**What is expected**
Arrange every line of the data below as a numbered list, leaving out any blank lines.

**Input rows**
* * * * * * *

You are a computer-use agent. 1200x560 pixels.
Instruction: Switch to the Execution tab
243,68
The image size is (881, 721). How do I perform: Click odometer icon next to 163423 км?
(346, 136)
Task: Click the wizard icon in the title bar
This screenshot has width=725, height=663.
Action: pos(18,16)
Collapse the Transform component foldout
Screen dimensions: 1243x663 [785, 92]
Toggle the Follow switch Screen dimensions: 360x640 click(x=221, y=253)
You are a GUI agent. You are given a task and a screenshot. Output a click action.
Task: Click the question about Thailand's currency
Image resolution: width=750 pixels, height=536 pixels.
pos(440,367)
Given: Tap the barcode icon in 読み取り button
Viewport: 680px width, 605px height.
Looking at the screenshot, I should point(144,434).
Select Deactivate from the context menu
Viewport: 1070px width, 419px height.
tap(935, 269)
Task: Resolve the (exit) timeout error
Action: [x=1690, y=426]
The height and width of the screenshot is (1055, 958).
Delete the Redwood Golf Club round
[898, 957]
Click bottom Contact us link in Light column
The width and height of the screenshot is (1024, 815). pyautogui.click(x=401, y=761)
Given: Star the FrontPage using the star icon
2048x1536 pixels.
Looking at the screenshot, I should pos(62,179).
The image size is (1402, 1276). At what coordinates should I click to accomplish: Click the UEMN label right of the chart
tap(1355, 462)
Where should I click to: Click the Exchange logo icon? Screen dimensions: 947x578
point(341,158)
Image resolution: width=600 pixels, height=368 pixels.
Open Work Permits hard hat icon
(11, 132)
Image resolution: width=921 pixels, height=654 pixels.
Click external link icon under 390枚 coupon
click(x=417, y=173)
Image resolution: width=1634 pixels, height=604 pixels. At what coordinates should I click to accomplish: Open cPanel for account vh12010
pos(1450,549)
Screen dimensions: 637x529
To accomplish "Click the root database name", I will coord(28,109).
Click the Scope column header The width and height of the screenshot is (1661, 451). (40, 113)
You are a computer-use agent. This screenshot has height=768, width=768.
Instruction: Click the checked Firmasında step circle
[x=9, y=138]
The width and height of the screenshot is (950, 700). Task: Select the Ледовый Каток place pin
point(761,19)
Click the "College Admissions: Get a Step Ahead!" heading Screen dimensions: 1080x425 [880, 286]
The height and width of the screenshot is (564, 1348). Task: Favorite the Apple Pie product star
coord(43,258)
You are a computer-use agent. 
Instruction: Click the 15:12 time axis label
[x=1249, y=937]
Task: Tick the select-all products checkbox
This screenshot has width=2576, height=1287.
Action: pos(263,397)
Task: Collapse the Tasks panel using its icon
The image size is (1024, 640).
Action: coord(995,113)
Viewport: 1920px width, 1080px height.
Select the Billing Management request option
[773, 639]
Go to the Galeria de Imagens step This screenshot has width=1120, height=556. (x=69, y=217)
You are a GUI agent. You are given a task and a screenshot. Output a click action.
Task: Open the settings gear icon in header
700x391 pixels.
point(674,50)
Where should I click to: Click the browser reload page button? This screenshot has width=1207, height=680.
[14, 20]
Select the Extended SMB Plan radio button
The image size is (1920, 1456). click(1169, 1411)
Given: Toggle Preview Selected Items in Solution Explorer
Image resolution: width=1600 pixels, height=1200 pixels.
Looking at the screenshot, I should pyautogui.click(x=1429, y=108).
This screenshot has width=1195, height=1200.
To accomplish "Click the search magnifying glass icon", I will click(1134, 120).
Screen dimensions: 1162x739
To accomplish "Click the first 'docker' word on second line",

* * * * * * *

**Completed exercise**
1. You are a computer-use agent. 1200x560 pixels.
2. Instruction: Switch to the Execution tab
3. 243,68
4. The image size is (881, 721). How do I perform: Click odometer icon next to 163423 км?
5. (346, 136)
6. Task: Click the wizard icon in the title bar
7. This screenshot has width=725, height=663.
8. Action: pos(18,16)
9. Collapse the Transform component foldout
10. Screen dimensions: 1243x663 [785, 92]
11. Toggle the Follow switch Screen dimensions: 360x640 click(x=221, y=253)
12. You are a GUI agent. You are given a task and a screenshot. Output a click action.
13. Task: Click the question about Thailand's currency
14. Image resolution: width=750 pixels, height=536 pixels.
15. pos(440,367)
16. Given: Tap the barcode icon in 読み取り button
17. Viewport: 680px width, 605px height.
18. Looking at the screenshot, I should point(144,434).
19. Select Deactivate from the context menu
20. Viewport: 1070px width, 419px height.
21. tap(935, 269)
22. Task: Resolve the (exit) timeout error
23. Action: [x=1690, y=426]
24. The height and width of the screenshot is (1055, 958).
25. Delete the Redwood Golf Club round
26. [898, 957]
27. Click bottom Contact us link in Light column
28. The width and height of the screenshot is (1024, 815). pyautogui.click(x=401, y=761)
29. Given: Star the FrontPage using the star icon
30. 2048x1536 pixels.
31. Looking at the screenshot, I should pos(62,179).
32. The image size is (1402, 1276). At what coordinates should I click to accomplish: Click the UEMN label right of the chart
33. tap(1355, 462)
34. Where should I click to: Click the Exchange logo icon? Screen dimensions: 947x578
35. point(341,158)
36. Image resolution: width=600 pixels, height=368 pixels.
37. Open Work Permits hard hat icon
38. (11, 132)
39. Image resolution: width=921 pixels, height=654 pixels.
40. Click external link icon under 390枚 coupon
41. click(x=417, y=173)
42. Image resolution: width=1634 pixels, height=604 pixels. At what coordinates should I click to accomplish: Open cPanel for account vh12010
43. pos(1450,549)
44. Screen dimensions: 637x529
45. To accomplish "Click the root database name", I will coord(28,109).
46. Click the Scope column header The width and height of the screenshot is (1661, 451). (40, 113)
47. You are a computer-use agent. This screenshot has height=768, width=768.
48. Instruction: Click the checked Firmasında step circle
49. [x=9, y=138]
50. The width and height of the screenshot is (950, 700). Task: Select the Ледовый Каток place pin
51. point(761,19)
52. Click the "College Admissions: Get a Step Ahead!" heading Screen dimensions: 1080x425 [880, 286]
53. The height and width of the screenshot is (564, 1348). Task: Favorite the Apple Pie product star
54. coord(43,258)
55. You are a computer-use agent. 
56. Instruction: Click the 15:12 time axis label
57. [x=1249, y=937]
58. Task: Tick the select-all products checkbox
59. This screenshot has width=2576, height=1287.
60. Action: pos(263,397)
61. Task: Collapse the Tasks panel using its icon
62. The image size is (1024, 640).
63. Action: coord(995,113)
64. Viewport: 1920px width, 1080px height.
65. Select the Billing Management request option
66. [773, 639]
67. Go to the Galeria de Imagens step This screenshot has width=1120, height=556. (x=69, y=217)
68. You are a GUI agent. You are given a task and a screenshot. Output a click action.
69. Task: Open the settings gear icon in header
70. 700x391 pixels.
71. point(674,50)
72. Where should I click to: Click the browser reload page button? This screenshot has width=1207, height=680.
73. [14, 20]
74. Select the Extended SMB Plan radio button
75. The image size is (1920, 1456). click(1169, 1411)
76. Given: Toggle Preview Selected Items in Solution Explorer
77. Image resolution: width=1600 pixels, height=1200 pixels.
78. Looking at the screenshot, I should pyautogui.click(x=1429, y=108).
79. This screenshot has width=1195, height=1200.
80. To accomplish "Click the search magnifying glass icon", I will click(1134, 120).
81. Screen dimensions: 1162x739
82. To accomplish "Click the first 'docker' word on second line",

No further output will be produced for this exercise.